Kabar adanya larangan yang dikeluarkan Rini disampaikan pimpinan Komisi VI DPR.
"Kami sangat menyesalkan surat edaran yang ada di kabinet untuk melarang menteri-menterinya melakukan RDP dengan DPR RI. Sebab, ini pendidikan tidak sehat kepada negara ini," kata Ketua Komisi VI DPR RI, Achmad Hafisz Tohir kepada media di gedung DPR, Senayan, Jakarta (Jumat, 12/11).
Larangan Rini agar jajarannya tidak menginjakkan kaki di DPR terlebih dahulu diketahui dari surat balasan yang dikirim Menteri BUMN atas undangan Komisi VI.
"Kami sudah pernah mengirimkan surat undangan, tapi malah balasan jangan ngirim undangan dulu dari pihak BUMN," paparnya.

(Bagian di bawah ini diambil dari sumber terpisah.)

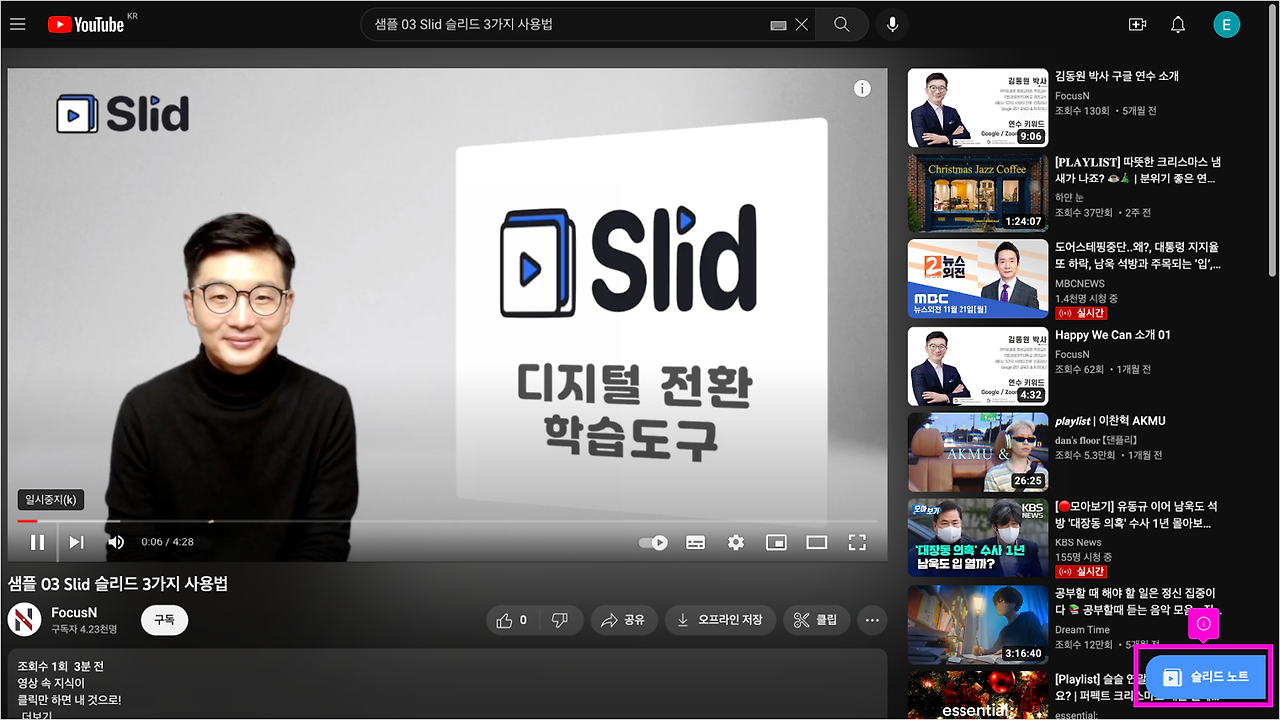Screen dimensions: 1280x720
Task: Skip to the next video
Action: point(76,541)
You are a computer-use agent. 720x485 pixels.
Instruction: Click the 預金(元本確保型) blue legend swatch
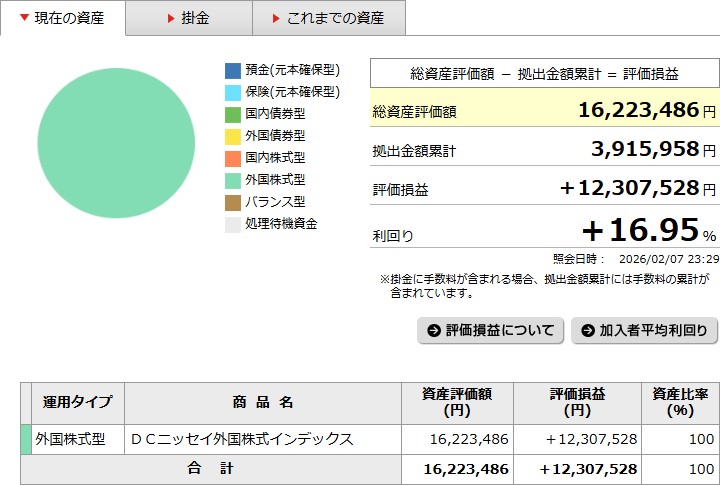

Dalam surat yang dikirimkan Rini kepada Setjen DPR pihak kementerian BUMN menyatakan ke pihak Setjen DPR bahwa; "Maka kami dengan ini mengharapkan bantuannya kepada Setjen DPR RI, untuk sementara waktu tidak menerbitkan undangan RDP dengan pejabat eselon satu Kementerian Badan Usaha Milik Negara (BUMN) sampai adanya arahan lebih lanjut dari pimpinan".
Menurut Achmad apa yang dilakukan Menteri Rini tidaklah fair, karena pihaknya harus bekerja saat ini, untuk menghindari spekulasi-spekulasi yang tidak benar.
"Nanti jangan sampai dibilang DPR tidak mau bekerja ya, kami sudah sering mengirimkan surat undangan ke kementerian," tegasnya.